### TAREFA A FAZER
Reescreva exatamente as linhas abaixo, do início até a linha com "Action: pyautogui.click(x=1318, y=461)", incluindo esta, e nenhuma outra.

### DADOS FORNECIDOS
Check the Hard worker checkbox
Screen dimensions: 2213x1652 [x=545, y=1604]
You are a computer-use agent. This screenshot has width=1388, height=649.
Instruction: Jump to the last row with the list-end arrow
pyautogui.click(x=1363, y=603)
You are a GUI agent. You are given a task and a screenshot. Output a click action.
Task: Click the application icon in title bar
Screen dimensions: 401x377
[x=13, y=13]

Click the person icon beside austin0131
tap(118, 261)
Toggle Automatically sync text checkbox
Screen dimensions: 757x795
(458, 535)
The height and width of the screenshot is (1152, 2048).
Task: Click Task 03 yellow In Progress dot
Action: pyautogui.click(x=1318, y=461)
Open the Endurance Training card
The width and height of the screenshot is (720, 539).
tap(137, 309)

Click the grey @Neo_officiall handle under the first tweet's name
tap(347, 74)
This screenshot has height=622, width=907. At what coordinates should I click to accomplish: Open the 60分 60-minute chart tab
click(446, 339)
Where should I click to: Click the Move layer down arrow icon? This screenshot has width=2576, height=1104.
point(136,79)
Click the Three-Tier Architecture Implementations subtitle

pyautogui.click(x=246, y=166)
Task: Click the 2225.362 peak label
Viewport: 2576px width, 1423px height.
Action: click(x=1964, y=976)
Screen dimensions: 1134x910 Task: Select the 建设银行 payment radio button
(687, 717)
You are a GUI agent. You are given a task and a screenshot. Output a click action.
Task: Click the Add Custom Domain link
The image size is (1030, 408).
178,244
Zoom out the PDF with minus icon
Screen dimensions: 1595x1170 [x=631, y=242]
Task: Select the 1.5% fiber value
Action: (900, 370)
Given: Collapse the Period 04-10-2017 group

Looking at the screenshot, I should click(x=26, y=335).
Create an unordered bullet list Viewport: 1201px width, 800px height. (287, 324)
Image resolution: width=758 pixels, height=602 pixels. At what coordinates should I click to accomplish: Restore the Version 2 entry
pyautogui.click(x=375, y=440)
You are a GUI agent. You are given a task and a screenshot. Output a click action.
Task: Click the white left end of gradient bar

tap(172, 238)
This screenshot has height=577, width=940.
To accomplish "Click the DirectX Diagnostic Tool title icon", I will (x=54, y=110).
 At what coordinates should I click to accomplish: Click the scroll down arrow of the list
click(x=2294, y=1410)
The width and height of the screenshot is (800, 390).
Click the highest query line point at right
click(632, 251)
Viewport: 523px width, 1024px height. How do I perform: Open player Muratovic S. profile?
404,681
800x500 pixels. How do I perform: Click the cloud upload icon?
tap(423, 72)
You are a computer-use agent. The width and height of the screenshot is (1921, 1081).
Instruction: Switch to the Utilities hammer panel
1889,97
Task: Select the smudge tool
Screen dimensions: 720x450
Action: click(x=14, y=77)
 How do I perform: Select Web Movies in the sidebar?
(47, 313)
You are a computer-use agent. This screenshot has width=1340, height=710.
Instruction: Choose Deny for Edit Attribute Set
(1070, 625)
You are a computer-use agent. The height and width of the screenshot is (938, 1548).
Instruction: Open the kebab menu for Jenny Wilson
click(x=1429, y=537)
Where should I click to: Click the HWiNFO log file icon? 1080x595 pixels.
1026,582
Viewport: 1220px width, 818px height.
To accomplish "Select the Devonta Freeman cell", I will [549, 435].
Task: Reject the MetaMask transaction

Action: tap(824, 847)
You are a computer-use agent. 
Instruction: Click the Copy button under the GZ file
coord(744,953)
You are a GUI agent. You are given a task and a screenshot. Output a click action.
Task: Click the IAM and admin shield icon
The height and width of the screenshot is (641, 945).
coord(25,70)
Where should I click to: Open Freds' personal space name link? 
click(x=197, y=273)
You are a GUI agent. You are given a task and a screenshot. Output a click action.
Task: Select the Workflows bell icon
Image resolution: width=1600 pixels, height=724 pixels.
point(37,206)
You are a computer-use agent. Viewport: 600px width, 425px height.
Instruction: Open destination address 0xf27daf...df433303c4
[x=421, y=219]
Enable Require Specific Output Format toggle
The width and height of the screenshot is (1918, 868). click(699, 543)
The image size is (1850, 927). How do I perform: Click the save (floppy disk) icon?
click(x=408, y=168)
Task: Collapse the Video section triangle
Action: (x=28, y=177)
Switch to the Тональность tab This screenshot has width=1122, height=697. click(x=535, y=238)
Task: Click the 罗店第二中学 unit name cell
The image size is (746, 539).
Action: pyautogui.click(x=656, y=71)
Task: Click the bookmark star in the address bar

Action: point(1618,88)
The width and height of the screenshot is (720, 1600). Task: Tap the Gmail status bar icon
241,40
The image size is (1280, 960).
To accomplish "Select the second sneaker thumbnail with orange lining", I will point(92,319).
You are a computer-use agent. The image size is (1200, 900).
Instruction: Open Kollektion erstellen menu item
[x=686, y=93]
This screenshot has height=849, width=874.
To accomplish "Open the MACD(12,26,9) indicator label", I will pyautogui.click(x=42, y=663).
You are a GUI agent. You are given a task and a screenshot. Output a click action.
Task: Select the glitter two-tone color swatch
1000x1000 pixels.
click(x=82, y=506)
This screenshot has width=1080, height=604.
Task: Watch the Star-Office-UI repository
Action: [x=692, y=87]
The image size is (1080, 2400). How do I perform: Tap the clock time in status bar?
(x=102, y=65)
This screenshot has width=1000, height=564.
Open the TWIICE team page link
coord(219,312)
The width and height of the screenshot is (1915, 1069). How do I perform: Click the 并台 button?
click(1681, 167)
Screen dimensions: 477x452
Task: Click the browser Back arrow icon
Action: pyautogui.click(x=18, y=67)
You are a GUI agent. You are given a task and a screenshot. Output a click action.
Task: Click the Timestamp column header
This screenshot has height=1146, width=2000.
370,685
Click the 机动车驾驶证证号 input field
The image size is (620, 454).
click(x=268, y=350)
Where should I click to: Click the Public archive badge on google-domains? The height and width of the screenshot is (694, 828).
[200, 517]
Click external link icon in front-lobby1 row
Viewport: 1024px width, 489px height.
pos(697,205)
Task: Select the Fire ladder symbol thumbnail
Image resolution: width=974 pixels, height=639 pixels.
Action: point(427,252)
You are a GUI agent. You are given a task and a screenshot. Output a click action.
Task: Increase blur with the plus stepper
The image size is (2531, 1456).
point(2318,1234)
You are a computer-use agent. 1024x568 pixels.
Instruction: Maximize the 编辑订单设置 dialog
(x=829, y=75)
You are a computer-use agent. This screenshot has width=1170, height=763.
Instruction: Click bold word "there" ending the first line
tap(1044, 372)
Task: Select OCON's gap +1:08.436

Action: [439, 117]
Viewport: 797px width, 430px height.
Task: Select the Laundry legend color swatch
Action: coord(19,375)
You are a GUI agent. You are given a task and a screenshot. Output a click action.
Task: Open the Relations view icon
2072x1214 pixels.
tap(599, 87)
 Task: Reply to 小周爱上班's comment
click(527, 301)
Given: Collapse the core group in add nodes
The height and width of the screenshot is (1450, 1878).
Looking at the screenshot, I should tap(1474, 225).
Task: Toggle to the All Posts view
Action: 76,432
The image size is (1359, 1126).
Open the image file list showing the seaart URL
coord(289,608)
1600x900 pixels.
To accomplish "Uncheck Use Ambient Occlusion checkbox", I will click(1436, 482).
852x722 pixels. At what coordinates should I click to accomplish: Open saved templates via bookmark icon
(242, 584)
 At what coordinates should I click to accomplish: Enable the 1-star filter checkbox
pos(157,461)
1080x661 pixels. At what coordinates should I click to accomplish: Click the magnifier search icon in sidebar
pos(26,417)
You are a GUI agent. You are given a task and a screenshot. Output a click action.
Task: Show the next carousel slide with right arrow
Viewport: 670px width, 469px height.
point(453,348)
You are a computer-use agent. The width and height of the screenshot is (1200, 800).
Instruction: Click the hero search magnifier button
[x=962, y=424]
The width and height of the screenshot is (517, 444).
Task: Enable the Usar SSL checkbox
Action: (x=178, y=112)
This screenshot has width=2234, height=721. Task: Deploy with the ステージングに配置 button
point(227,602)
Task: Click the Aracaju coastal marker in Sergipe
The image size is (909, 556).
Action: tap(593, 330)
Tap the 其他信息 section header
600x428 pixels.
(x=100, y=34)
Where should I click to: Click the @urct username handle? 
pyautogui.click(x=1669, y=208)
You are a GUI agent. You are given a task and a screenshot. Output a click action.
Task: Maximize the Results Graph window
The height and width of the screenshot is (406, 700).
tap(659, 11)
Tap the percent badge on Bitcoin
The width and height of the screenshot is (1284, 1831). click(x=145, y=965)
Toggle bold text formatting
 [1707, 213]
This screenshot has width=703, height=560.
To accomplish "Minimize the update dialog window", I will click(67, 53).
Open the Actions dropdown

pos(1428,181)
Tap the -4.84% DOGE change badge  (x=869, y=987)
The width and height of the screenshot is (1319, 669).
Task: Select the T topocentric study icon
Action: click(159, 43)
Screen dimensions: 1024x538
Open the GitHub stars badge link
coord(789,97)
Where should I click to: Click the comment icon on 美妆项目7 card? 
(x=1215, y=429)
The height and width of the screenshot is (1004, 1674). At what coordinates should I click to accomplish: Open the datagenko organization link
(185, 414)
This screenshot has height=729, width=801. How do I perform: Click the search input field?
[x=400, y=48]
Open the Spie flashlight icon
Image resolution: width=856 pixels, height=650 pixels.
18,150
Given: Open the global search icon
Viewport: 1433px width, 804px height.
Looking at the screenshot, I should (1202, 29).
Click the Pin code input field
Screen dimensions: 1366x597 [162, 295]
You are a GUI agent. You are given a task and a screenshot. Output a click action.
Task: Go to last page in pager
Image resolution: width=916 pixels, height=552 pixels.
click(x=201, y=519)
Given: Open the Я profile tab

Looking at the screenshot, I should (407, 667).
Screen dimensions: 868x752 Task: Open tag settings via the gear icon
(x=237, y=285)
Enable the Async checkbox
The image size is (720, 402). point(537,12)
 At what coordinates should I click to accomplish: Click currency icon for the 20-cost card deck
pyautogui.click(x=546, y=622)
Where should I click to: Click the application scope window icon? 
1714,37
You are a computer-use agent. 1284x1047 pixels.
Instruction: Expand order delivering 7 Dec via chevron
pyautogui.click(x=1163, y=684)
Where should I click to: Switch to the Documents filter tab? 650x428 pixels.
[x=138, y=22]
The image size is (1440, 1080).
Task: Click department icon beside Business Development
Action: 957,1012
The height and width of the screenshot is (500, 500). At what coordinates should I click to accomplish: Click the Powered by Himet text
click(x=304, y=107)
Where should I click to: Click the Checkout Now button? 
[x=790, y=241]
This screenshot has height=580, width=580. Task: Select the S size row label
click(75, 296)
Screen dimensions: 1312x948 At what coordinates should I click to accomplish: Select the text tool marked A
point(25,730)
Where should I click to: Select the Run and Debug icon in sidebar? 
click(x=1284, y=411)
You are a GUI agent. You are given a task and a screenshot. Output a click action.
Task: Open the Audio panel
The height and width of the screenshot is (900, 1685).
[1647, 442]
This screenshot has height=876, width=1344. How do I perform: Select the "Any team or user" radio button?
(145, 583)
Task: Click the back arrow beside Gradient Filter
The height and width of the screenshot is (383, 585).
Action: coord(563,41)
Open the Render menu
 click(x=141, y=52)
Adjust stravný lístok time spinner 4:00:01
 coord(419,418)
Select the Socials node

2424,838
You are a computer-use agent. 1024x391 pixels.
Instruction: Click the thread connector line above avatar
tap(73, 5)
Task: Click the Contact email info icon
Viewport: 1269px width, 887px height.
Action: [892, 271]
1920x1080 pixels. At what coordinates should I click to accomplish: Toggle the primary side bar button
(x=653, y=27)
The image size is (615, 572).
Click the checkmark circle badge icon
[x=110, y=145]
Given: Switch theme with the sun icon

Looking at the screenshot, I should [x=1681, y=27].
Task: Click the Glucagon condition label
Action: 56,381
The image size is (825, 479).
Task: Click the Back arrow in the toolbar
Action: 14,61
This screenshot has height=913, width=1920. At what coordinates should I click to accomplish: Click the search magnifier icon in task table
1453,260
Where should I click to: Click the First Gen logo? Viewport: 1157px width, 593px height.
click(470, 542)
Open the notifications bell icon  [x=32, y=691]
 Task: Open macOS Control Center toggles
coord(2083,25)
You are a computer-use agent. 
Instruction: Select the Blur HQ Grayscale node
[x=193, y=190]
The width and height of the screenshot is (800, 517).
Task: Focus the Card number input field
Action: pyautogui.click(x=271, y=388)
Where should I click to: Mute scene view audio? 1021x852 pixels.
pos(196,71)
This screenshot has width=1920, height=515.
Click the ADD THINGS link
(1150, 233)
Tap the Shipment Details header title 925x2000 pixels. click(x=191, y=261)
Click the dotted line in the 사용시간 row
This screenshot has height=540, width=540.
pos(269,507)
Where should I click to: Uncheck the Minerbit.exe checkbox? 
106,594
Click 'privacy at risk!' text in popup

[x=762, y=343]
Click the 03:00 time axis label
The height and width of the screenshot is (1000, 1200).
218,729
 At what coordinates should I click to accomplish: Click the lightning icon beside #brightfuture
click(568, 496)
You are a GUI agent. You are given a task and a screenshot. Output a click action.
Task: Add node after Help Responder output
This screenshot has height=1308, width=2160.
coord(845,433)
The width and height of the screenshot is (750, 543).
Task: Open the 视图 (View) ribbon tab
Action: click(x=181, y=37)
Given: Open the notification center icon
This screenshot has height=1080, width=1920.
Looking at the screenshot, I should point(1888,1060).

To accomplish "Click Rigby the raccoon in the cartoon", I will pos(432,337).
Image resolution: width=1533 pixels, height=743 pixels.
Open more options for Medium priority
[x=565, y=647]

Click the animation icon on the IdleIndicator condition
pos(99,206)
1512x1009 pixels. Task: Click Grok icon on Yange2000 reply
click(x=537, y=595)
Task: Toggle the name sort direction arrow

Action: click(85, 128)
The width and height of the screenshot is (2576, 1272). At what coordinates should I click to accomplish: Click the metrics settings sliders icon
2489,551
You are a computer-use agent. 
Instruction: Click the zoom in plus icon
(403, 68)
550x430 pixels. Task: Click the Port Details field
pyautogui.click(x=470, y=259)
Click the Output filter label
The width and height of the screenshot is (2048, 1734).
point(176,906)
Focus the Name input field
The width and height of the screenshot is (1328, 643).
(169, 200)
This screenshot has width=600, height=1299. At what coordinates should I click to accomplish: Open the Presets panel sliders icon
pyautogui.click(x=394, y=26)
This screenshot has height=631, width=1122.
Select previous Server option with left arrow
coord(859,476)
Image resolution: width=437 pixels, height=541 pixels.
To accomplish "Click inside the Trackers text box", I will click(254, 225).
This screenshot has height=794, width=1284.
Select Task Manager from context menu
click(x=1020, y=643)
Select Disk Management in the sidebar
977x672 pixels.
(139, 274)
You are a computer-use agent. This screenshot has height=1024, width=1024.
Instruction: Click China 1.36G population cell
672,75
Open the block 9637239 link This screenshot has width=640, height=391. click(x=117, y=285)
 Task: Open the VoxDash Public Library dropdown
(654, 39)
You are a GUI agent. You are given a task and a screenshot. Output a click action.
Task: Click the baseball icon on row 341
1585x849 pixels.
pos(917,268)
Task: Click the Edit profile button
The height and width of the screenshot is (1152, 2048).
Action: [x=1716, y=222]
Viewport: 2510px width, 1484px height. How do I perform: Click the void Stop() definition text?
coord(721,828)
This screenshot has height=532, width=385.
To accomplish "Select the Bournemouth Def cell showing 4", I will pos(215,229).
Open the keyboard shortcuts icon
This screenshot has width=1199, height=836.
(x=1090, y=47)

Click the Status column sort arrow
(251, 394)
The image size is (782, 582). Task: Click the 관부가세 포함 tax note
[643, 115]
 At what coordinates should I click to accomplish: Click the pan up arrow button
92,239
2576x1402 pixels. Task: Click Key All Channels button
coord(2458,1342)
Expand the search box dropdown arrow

### TAREFA CONCLUÍDA
Check the Hard worker checkbox
Screen dimensions: 2213x1652 [x=545, y=1604]
You are a computer-use agent. This screenshot has width=1388, height=649.
Instruction: Jump to the last row with the list-end arrow
pyautogui.click(x=1363, y=603)
You are a GUI agent. You are given a task and a screenshot. Output a click action.
Task: Click the application icon in title bar
Screen dimensions: 401x377
[x=13, y=13]

Click the person icon beside austin0131
tap(118, 261)
Toggle Automatically sync text checkbox
Screen dimensions: 757x795
(458, 535)
The height and width of the screenshot is (1152, 2048).
Task: Click Task 03 yellow In Progress dot
Action: pyautogui.click(x=1318, y=461)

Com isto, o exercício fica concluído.